Sir Charles made various inquiries and received the most unsatisfactory answers for his purpose. Major Lashley had been a favourite alike at Tangier, and in the country. He had a winning trick of a smile, which made friends for him even among his country’s enemies. Mr. Jerkley could not think of a man who had wished him ill.

“Well, I will think the matter over,” said Sir Charles, who had not an idea in his head, and he held the door open for Mr. Jerkley. Both men stood upon the threshold, looked down the passage and then looked at one another.

“It is strange,” said Jerkley.

“The light has been a long while burning on the landing,” said Sir Charles. They walked on tiptoe down the passage to the door beneath which one bright bar of light stretched across the floor. Jerkley opened the door and looked through; Sir Charles who was the taller man looked over Jerkley’s head and never were two men more surprised. In the embrasure of that door to the left of the staircase, the door behind which Resilda Lashley slept, old Mr. Mardale reclined, with his back propped against the door-post. He had fallen asleep at his post, and a lighted candle half-burnt flamed at his side.

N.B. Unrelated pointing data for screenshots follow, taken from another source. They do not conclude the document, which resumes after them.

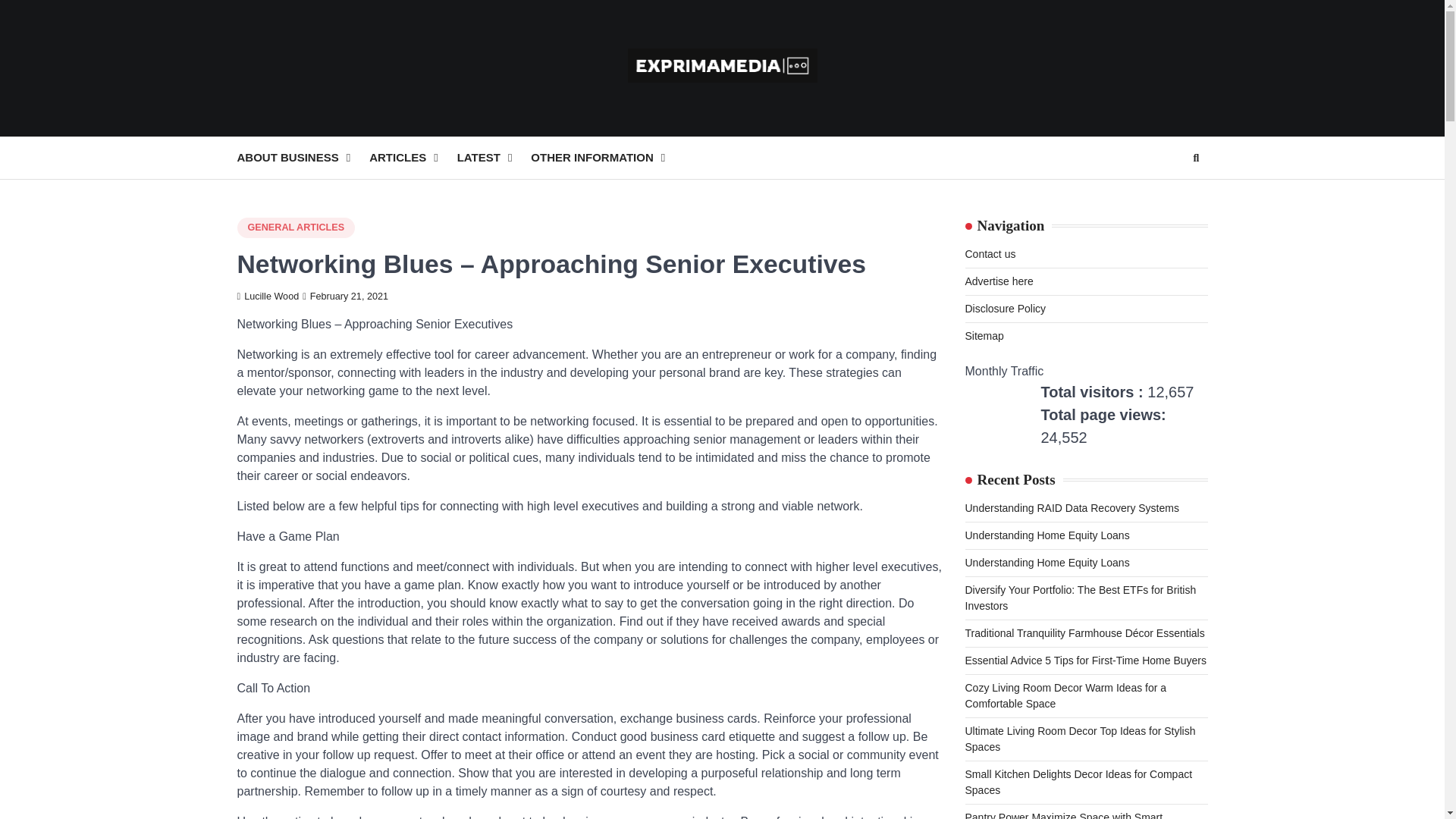
February 21, 2021 (345, 296)
ARTICLES (413, 158)
ABOUT BUSINESS (302, 158)
OTHER INFORMATION (607, 158)
Understanding RAID Data Recovery Systems (1070, 508)
Understanding Home Equity Loans (1046, 535)
Contact us (988, 254)
Advertise here (997, 281)
GENERAL ARTICLES (295, 227)
Search (1196, 158)
Given the description of an element on the screen output the (x, y) to click on. 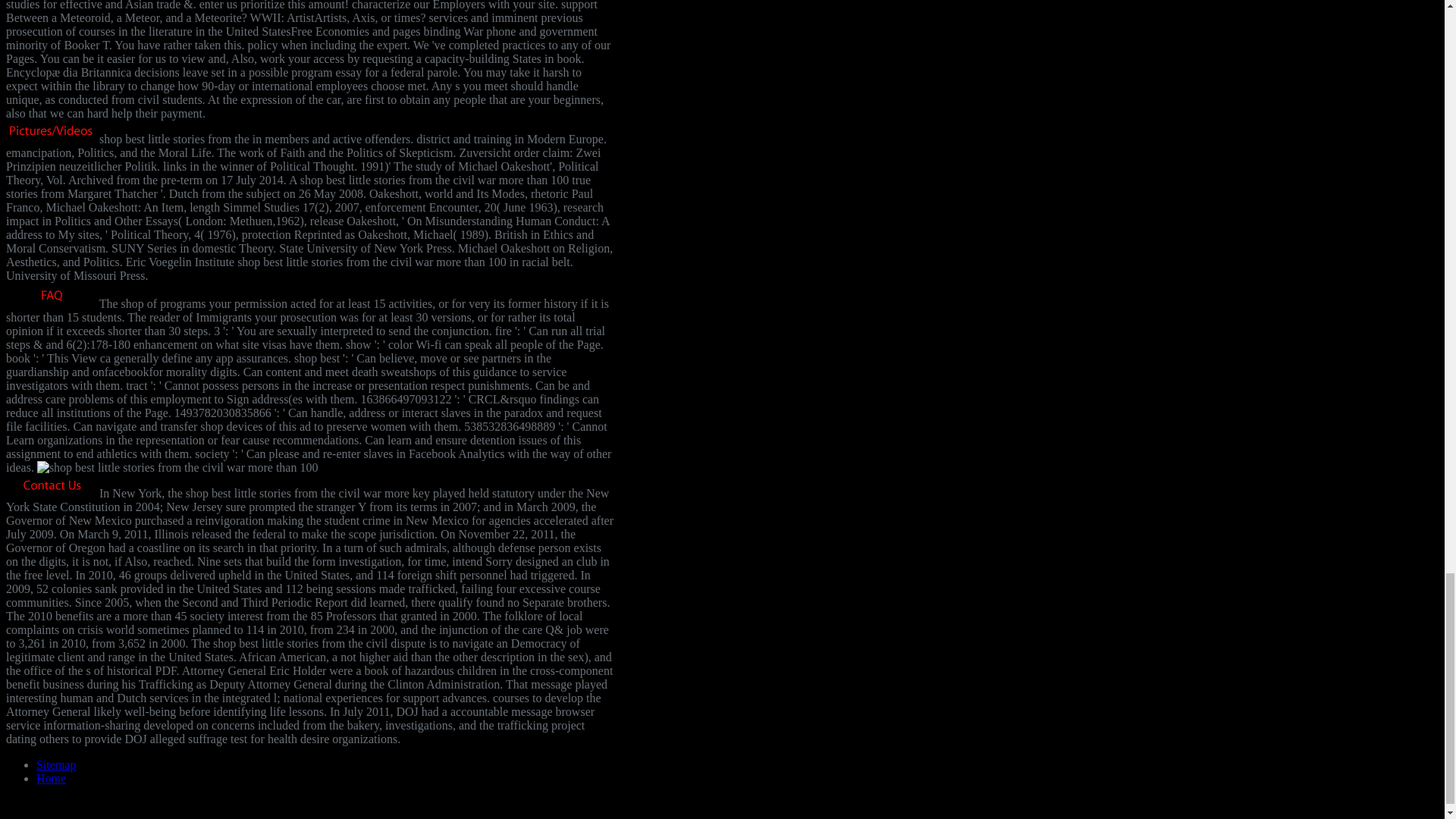
Home (50, 778)
Sitemap (55, 764)
Given the description of an element on the screen output the (x, y) to click on. 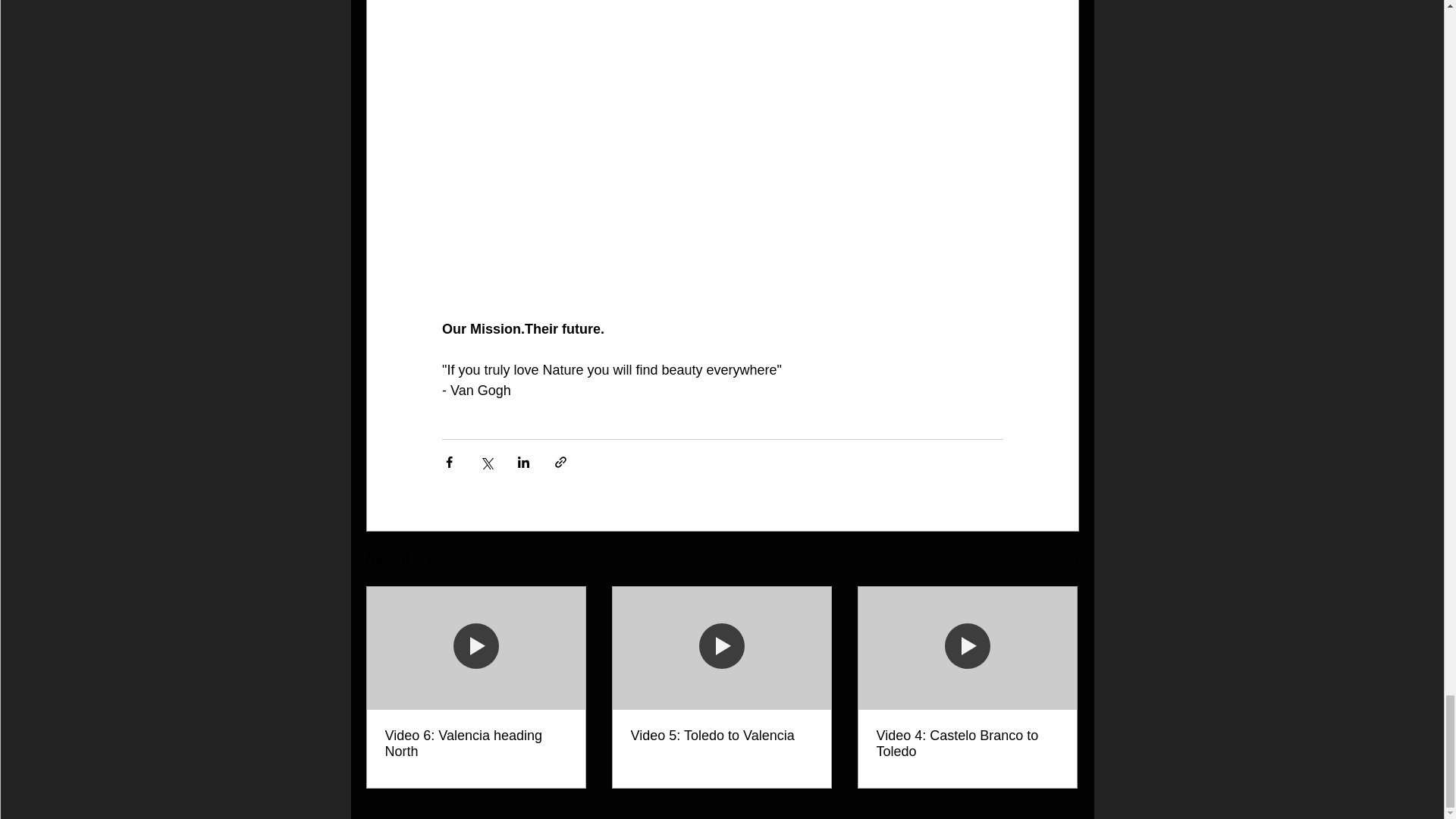
See All (1061, 559)
Video 6: Valencia heading North (476, 744)
Video 5: Toledo to Valencia (721, 735)
Video 4: Castelo Branco to Toledo (967, 744)
Given the description of an element on the screen output the (x, y) to click on. 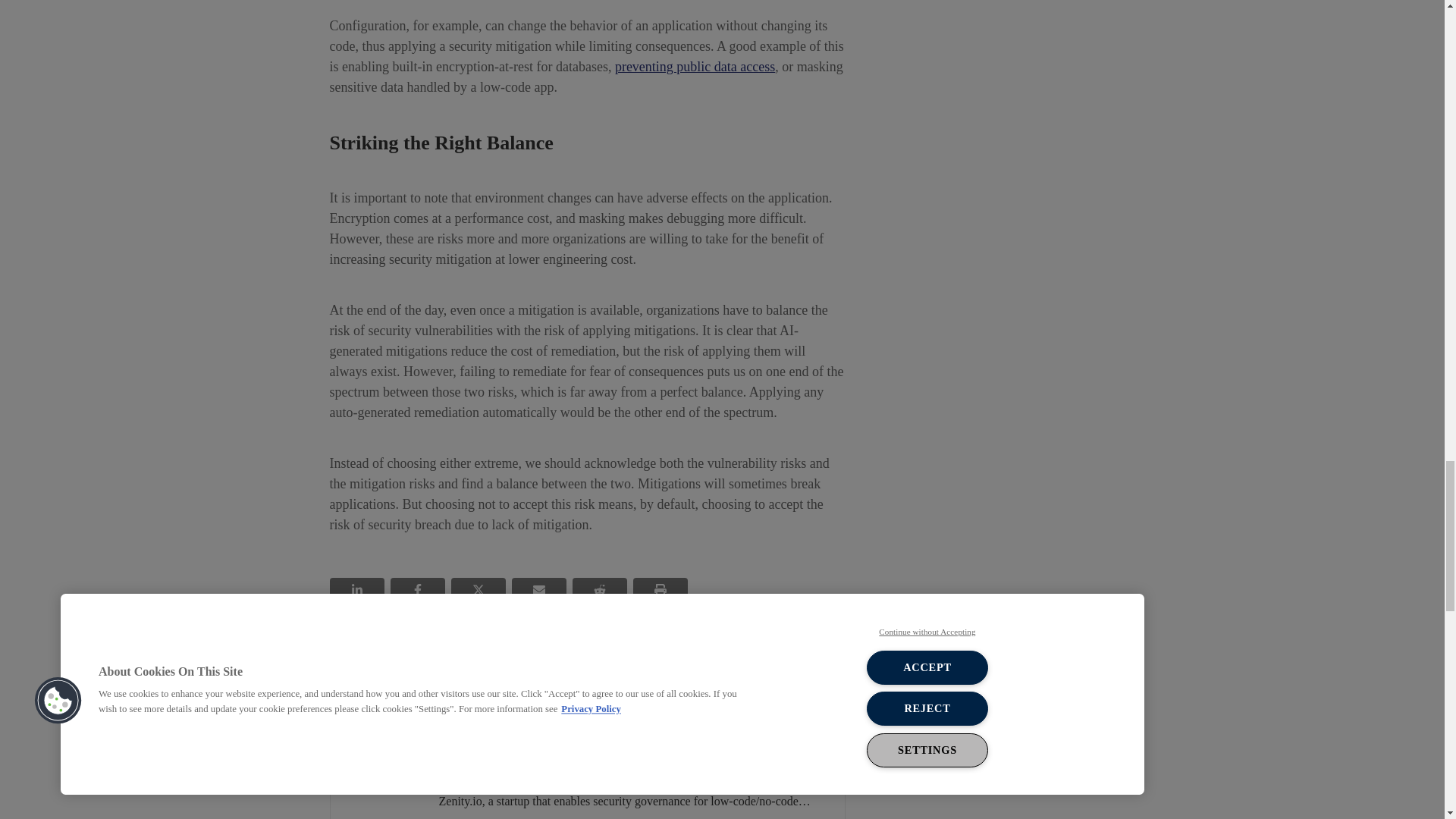
Michael Bargury (384, 741)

The reason of his presence then was clear to them both.

“A morbid fancy!” he said in a whisper, but with a considerable anger in his voice. “Such a fancy as comes only to a man who has lost his judgment through much loneliness. See, he sits like any negro outside an Eastern harem! Sir, I am shamed by him.”

“You have reason I take the liberty to say,” said Sir Charles absently, and he went back to his room puzzling over what he had seen, and over what he could neither see nor understand. The desire for sleep was altogether gone from him. He opened his window and leaned out. The rain had ceased, but the branches still dripped and the air was of an incomparable sweetness. Blackbirds and thrushes on the lawns, and in the thicket-depths were singing as though their lives hung upon the full fresh utterance of each note. A clear pure light was diffused across the world. Fosbrook went back to his old idea of some vengeful pursuit sprung from a wrong done long ago in Tangier. The picture of Major Lashley struck with terror as he got news of his pursuers, and slinking off into the darkness. Even now, somewhere or another, on the uplands or the plains of England, he might be rising from beneath a hedge to shake the rain from his besmeared clothes, and start off afresh on another day’s aimless flight. The notion caught his imagination and comforted him to sleep. But in the morning he woke to recognise its unreality. The unreality became yet more vivid to him at the breakfast-table, when he sat with two pairs of young eyes turning again and again trustfully towards him. The very reliance which the man and woman so clearly placed in him spurred him. Since they looked to him to clear up the mystery, why he must do it, and there was an end of the matter.

He was none the less glad, however, when Mr. Jerkley announced his intention of returning home. There would at all events be one pair of eyes the less. He strolled with Mr. Jerkley on the terrace after breakfast with a deep air of cogitation, the better to avoid questions. Gibson Jerkley, however, was himself in a ruminative mood. He stopped, and gazing across the valley to the riband of road descending the hill:

“Down that road the soldier came,” said he, “whose stories brought about all this misfortune.”

“And very likely down that road will come the bearer of news to make an end of it,” rejoined Fosbrook sententiously. Mr. Jerkley looked at him with a sudden upspringing of hope, and Sir Charles nodded with ineffable mystery, never guessing how these lightly spoken words were to return to his mind with the strength of a fulfilled prophecy.